Once found, signing them up should be easy.   If a fairy godfather knocked on your door to announce your little price was about to become the king, you would probably jump at the chance.

Next, I've got the material.  The Pre-K Phonics book raises the culture of the home from average to gifted.  I specifically designed the book to make up for the fact that I spent the critical years of language development working on projects with my children.  Lots of doing, less talking than optimal.  I expect the homes in this research project to need a similar lift.
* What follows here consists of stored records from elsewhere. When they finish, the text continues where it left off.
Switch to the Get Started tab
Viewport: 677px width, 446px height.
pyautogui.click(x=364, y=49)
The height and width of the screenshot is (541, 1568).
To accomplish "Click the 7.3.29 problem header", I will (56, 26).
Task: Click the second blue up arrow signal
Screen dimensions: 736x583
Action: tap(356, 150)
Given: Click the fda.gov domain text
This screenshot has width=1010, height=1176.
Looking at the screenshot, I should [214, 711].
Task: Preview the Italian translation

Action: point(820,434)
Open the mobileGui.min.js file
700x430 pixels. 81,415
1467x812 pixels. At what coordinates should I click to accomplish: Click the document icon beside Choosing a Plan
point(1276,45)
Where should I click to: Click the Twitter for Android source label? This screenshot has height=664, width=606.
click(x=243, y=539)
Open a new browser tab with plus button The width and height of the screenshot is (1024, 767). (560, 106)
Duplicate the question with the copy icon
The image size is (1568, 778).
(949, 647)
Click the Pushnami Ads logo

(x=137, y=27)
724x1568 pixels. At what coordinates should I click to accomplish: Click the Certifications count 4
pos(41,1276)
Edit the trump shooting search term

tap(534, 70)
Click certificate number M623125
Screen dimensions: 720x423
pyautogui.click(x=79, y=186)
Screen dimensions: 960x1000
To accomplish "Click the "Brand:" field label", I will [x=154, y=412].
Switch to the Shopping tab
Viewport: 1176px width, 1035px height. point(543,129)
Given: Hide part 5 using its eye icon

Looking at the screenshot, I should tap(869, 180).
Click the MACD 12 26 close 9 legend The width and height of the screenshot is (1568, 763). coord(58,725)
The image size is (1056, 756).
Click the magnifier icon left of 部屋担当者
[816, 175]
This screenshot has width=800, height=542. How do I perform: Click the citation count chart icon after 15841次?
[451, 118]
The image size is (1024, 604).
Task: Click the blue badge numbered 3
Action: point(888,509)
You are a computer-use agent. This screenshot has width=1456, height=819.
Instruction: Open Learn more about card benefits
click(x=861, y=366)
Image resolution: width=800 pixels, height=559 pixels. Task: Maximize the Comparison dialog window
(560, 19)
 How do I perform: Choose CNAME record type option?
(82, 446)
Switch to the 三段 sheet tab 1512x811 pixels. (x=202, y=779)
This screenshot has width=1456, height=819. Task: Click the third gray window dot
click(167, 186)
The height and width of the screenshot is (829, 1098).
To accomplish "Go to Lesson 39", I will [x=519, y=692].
Shape Size Color Count is phonics for quantitative and visual math.  It's a game changer.  It put my child at about the half way point of the 2nd and 3rd grade BTS book at age 4 and he's never hit below 99% since.  The cost of color printing is high, but everyone one who buys this book to cheat their way into a GAT program will be funding the Chicago Project.

I'm a bit worried because my books are not easy.  I expect to have to spend at least 6 weeks on Executive Function skills and learning how to do a single question that takes 20 minutes.

The next hurdle is the transitory nature of the target group.  I need them to be in the vicinity from about age 3.5, when selection and planning begins, 3.75 when the training begins, through about 4.5 at test time.  Ideally they are still here starting in 2nd grade for the 18 month refresher course needed to solidify the gifts and talents of the child.  My biggest fear is losing a child to a move.

The big unknown is the ability of the parent to step up to the plate.  I need 1 hour of reading a night and 1 weekly trip to the library.  I also need a Word Board and lots of conversation happening.  Is this going to be possible in the face of all of the other issues they face?

I'm not sure how the approach to academics will go on the part of the parent.  Hopefully, I'm working with a clean slate, so that when I state that a workbook lesson should take about 20 minutes and I don't expect the child to actually be able to do any of it for a month, I'll get 20 minutes and lots of patience.

I have no idea what is going to happen with these last three issues, and this is the topic of research. The deal is this: I'll put their child into one of the best schools in the country if they are willing to give it a try.  By the way, Chicago has different cutoffs for the GAT test scores for each of the 4 socio-economic tiers in the city.  40% of the seats in the GAT programs are at large.  I'm shooting for one of the at large seats, with a cutoff of about 99%, because taking a seat from the low tier doesn't seem right.

I'm considering publishing a research paper.  Maybe this will point the academic community in the right direction.  Poverty and violence end with education.   The MacArthur Foundation asked for someone to step up for $100 million of funding to fix Chicago.  I'll think about this over the next two years.  It's going to cost about $250 per parent for books, at least 30 hours for basic coaching, and the overhead organizing it all, upgrading the libraries and working with the school.  The only insurmountable challenge is an education industry that prefers testing children for skills instead of teaching them.  I might need $100 million to fix that.